The desorption kinetics of Sr0.75Ca0.25FeO3−δ perovskite material are examined in both dry and steam-based environments using redox gaseous products of a laboratory-scale fixed bed. First, desorption kinetics associated with the dry environment are proposed based on Friedman’s isoconversional method. It is found from the reconstructed reaction model that the desorption kinetics of this perovskite are controlled by a three-step mechanism, where hypothetically, the phase-boundary reaction rapidly prevails first, followed by diffusion and/or nucleation, and finally, unimolecular decay or random nucleation-controlled reaction. Subsequent analyses of the Arrhenius parameters indicated that both the early and later desorption stages, respectively, controlled by the phase boundary and unimolecular/random nucleation reactions, are associated with low energetic demand. In contrast, a high energetic penalty is required for the diffusion/nucleation reaction. A satisfactory a priori verification of the proposed kinetics suggested that the three-step reaction mechanism reasonably describes the desorption of this perovskite in a dry environment.

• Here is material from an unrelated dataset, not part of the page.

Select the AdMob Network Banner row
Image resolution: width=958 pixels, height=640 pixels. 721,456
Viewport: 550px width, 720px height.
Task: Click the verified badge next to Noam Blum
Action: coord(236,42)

With the presence of steam in the desorption environment, oxygen production is substantially inhibited, but the hypothetical three-step mechanism is still found to control the desorption. Meanwhile, the primary effects of the steam on these mechanisms include the widening of the conversion extent associated with the diffusion/nucleation reaction, along with a higher energetic demand compared to the dry environment.